San Francisco-based Salesforce.com has always understood the plight of small businesses.
It got its start, after all, wooing small companies that wanted to compete on a larger playing field but couldn’t afford the necessary software — the Siebels, the PeopleSofts, the JD Edwards of the world back then.
That didn't concern Salesforce — it thought the Siebels et al needed to be put out to pasture anyway.
And it had something better that would position these small companies to compete with companies twice or three times their size. A (then) novel Software-as-a-Service (SaaS) offering at affordable monthly pricing. The small businesses bit and bit hard. The rest is history.
Fast forward to today: Salesforce.com still has a soft spot for the small business despite its solid presence in the enterprise market. And it still remembers their drive to compete -- and their limited resources that can make it hard to do so.
Salesforce's Newest Baby
So it continues to release new products aimed at this space. Its latest? An integration between Desk.com and SalesforceIQ.
SalesforceIQ is the rebranded and enhanced iteration of RelateIQ, the relationship intelligence startup that Salesforce acquired in July 2014. It stayed in quiet mode up until this year's Dreamforce in September when Salesforce unveiled its latest baby — an intelligence tool that surfaced insights, not raw data, for sales people to use as they go about closing a deal. SalesforceIQ gathers its intel by reading internal content such as emails and calendars and then sniffing out patterns to predict outcomes and make proactive recommendations. Early adopters of the product included ClassPass and News Corp.

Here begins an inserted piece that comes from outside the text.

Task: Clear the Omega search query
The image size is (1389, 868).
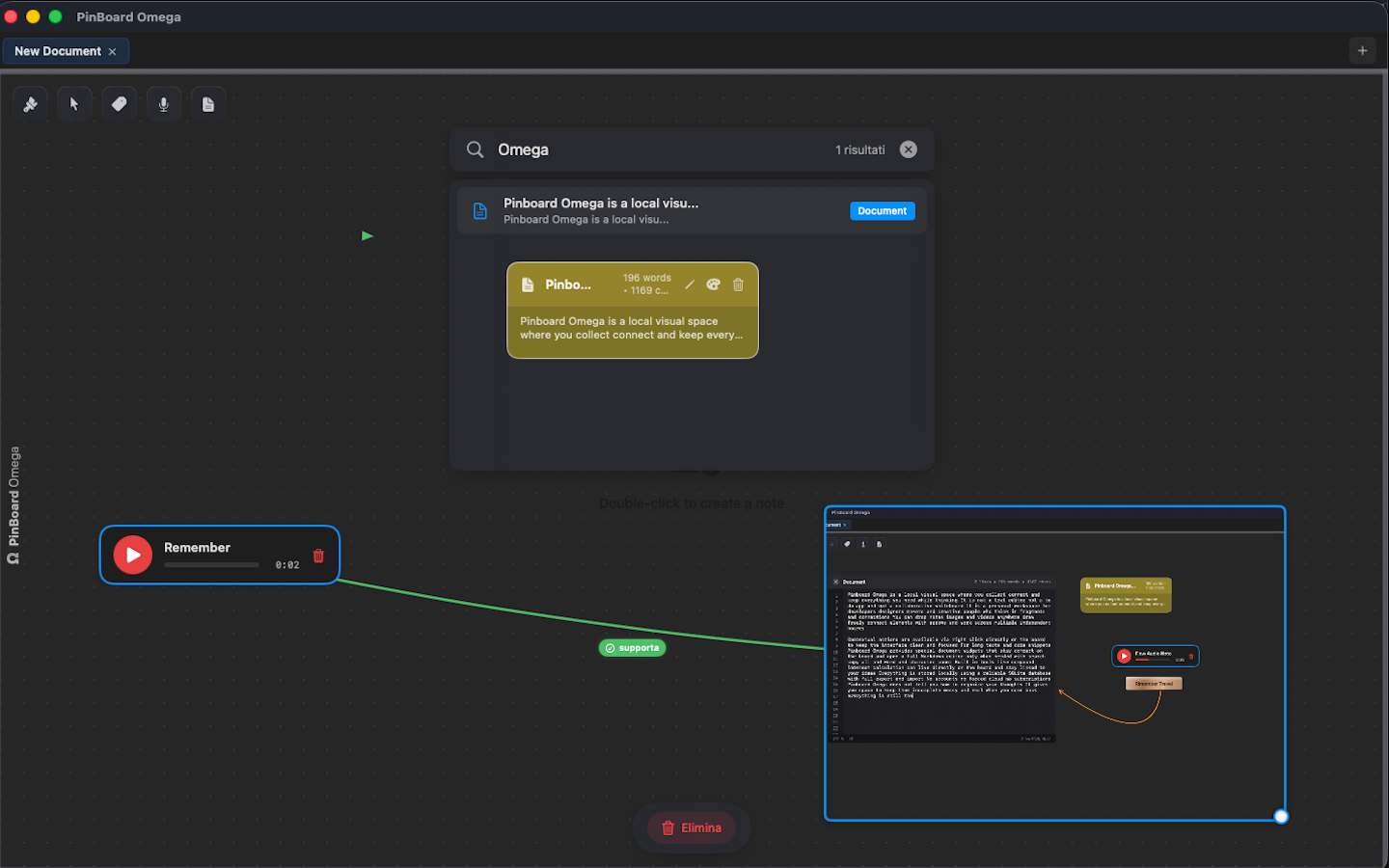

Also debuting in the spotlight at Dreamforce was SalesforceIQ for Small Business. Focused on sales, it is a streamlined version of SalesforceIQ that guides small business users through deals and accelerates the pipeline with its insights and suggested actions.
Bringing Service into the Loop
Now Salesforce is adding SalesforceIQ for Small Business to Desk.com bringing service into the loop and giving sales reps the information necessary about their customers' accounts to build deeper relationships.
The service piece is a crucial part of the sales process and often it is siloed away from sales, Elise Bergeron, VP of Marketing at SalesforceIQ, told CMSWire.
As for relationship insights think about it: customer service is rife with raw data not only about that customer but also its users and partners and its own customers. It is a gold mine for an application like SalesforceIQ. Agents, for their part, have a better grasp of the customer's relationship and value to the company as they get a view into the related sales pipeline. "SalesforceIQ needs all of that information — sales and service — to draw the best insights, Bergeron said.
Learning Opportunities
The use cases almost write themselves.
An agent fielding and inquiry can see if the caller is in the process of purchasing more from the company. He can flag any issues the customer is having with the existing product for the sales rep.
Or a sales rep can use the system to check back in on a customer who made a big picture, just to stay in touch. The rep can see what the customers’ ongoing issues might be and offer suggestions on how to improve productivity or performance with the product, just to maintain a good relationship.
This data can be particularly useful for reps whose customers are overseas or across the country — not, in other words, located close enough for an impromptu stop to say hello.
If this sound like an elaborate scenario for a small business, rethink your concept of small business.
Today's environment is far different for small businesses than the halcyon days of the early oughts when that first vanguard of small-sized companies were trying out Salesforce.com. Then, the advanced functionality was nice. Today it is a necessity.
"Small companies need to be able to compete on a global arena," Bergeron said. "No one cares or gives them a pass because of their size."